Christina recalls one of the friends who influenced her most: “I suddenly became interested in jewellery while I was training to be an orthodontist. My professor, who was also my best friend, was fond of jewellery, antiques and art. I think everyone meets somebody who acts as a catalyst in their life, providing them with the impetus to try something new. Every day at work I was surrounded by jewellery and art that made a great impression on me. I also began to visit exhibitions, museums, cathedrals, historical places – this all affects my jewellery to this day.”

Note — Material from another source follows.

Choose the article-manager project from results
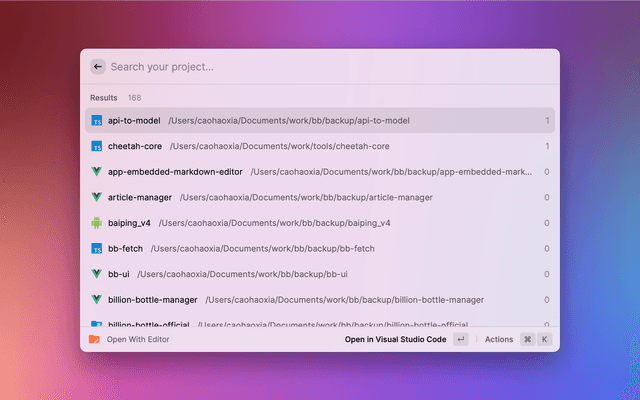The image size is (640, 400). [320, 197]
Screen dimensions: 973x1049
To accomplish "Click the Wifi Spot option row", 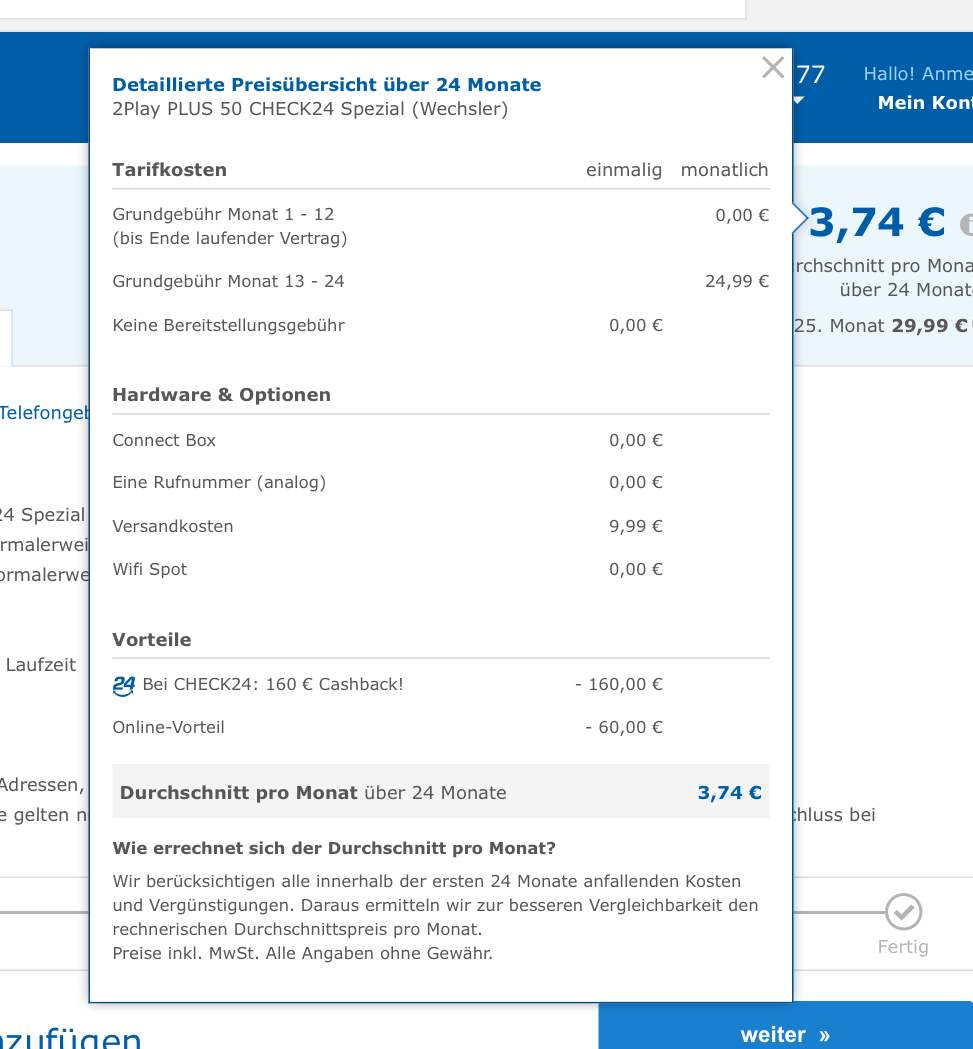I will (x=151, y=569).
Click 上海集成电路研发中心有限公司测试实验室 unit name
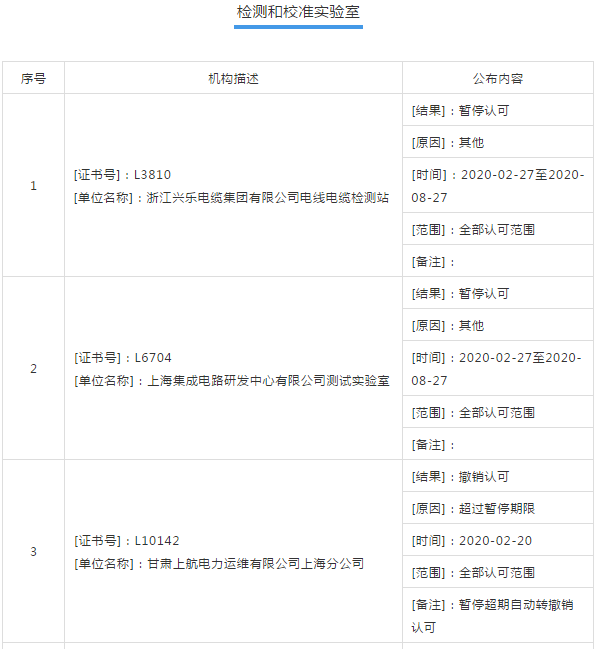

Christina’s creations are works of art in their own right because their creator is not obsessed with quantity. She thinks it more important to find unusual gemstones that she would love to wear herself (for example, it took her four years to find all the emeralds for her Tu Felix Austria ring) and to follow her own creative path without prioritising the financial aspect. This means she only produces a few items per year, all of which soon end up in the hands of collectors who admire the freedom of her creative thoughts and the eccentricity of her designs.
Linearity, angularity and geometry, all dictated by a love of the Roaring Twenties, can be observed in every Brummé piece. “I once showed my jewellery to an orthodontist colleague who paints in his free time, and he exclaimed: they are all spiky! And he’s right. They all, more or less, have spiky shapes. My jewellery is a part of me, and I’m not one for dresses with frills,” says Christina. Incidentally, I found her to be the exact opposite. When we met at the Inhorgenta exhibition, Christina received me with such warmth. It was such a stark contrast: on the one hand, I was surrounded by all these sharp precious objects, and on the other, a very gentle, sincere person.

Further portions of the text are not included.